Stoke Newington Literary Festival (1st - 3rd June2012) is now in it's third year of existence and has been described as eclectic, inspiring, sometimes audacious and always brilliant. Set up to celebrate the area's radical thinking and literary heritage.
We decided to pick out a few events that are our favorites below but there's plenty more to choose from. The full programme can be seen online here.
Meet two brilliant writers who are obsessive about London. Mark Mason walked the entire London Underground system above ground – all 403 miles of it – uncovering some astonishing insights and a wealth of fascinating trivia along the way. Craig Taylor spent five years listening to the London residents who make the city such a vibrant place to live. With a cast featuring undertakers, plumbers, gardeners, rappers, Mark Twain and Karl Marx, this event will amaze, inform, delight and inspire you to look at the city with fresh eyes.
When George Orwell described his perfect pub – the ‘Moon Under Water’ – he wasn’t thinking of a Wetherspoon’s. Last year Robin Turner travelled the UK in search of Orwell’s vision, visiting pubs and talking to people, including a session with N16 beer scribe Pete Brown in The Jolly Butchers.
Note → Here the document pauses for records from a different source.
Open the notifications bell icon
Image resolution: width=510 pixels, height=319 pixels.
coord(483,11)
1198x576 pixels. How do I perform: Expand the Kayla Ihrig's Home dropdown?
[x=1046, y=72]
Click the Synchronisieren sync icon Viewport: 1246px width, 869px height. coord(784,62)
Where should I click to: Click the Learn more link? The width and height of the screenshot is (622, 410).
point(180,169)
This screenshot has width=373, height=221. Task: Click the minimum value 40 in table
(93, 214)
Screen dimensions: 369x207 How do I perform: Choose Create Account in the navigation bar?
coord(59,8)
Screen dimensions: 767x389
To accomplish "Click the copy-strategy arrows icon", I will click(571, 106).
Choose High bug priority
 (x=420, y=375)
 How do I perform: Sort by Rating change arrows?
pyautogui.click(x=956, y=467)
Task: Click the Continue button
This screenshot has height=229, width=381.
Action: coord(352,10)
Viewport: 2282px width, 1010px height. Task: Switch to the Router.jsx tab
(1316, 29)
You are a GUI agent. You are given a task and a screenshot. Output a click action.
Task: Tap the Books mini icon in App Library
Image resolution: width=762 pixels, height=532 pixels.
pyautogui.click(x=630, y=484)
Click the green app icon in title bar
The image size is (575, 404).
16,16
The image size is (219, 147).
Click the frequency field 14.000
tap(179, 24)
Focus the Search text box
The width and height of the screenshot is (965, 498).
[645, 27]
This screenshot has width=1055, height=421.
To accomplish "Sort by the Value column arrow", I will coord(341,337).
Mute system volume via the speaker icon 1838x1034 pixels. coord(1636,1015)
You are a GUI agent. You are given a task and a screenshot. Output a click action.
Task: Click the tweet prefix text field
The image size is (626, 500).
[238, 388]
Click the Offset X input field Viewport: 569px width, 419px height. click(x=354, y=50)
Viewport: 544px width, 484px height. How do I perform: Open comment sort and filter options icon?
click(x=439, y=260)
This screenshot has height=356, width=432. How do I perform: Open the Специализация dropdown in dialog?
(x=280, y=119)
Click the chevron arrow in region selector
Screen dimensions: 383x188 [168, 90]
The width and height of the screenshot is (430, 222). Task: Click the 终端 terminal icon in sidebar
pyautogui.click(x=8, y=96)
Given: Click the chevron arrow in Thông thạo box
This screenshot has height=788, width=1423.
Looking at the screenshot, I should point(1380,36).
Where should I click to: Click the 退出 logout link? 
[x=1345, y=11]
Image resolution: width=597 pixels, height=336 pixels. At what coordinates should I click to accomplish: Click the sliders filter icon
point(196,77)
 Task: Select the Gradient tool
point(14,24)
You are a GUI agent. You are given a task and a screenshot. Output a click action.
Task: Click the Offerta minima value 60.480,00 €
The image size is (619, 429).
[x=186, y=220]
Pete’s next book – Shakespeare’s Local – tells the 500-year history of the George Inn in Southwark. So we decided to reunite the pair to compare notes and figure out what characterises London’s best pubs.
Beer will be served (Over 18′s only)
Return of the popular music and music-writing panel, hosted by World’s Coolest Librarian(TM) Richard Boon, who invites four renowned writers to each play the track that made them want to write about music, then discuss where serious writing about music is going, or has gone, and whether music and its writing matters in the way it once did. This year, on an NME tip, with its biographer Pat Long and past writers David Quantick, James Brown and Barney Hoskyns. A ‘Hit’ not to ‘Miss.’
Nick Coleman was a music journalist whose world changed overnight when he lost his hearing. His forced rediscovery of sound and the music-scapes that had shaped his identity brought with it some astonishing insight. He discusses ‘taste’ in music, the personal soundtracks to our lives and enormous record collections with fellow music writer Barney Hoskyns.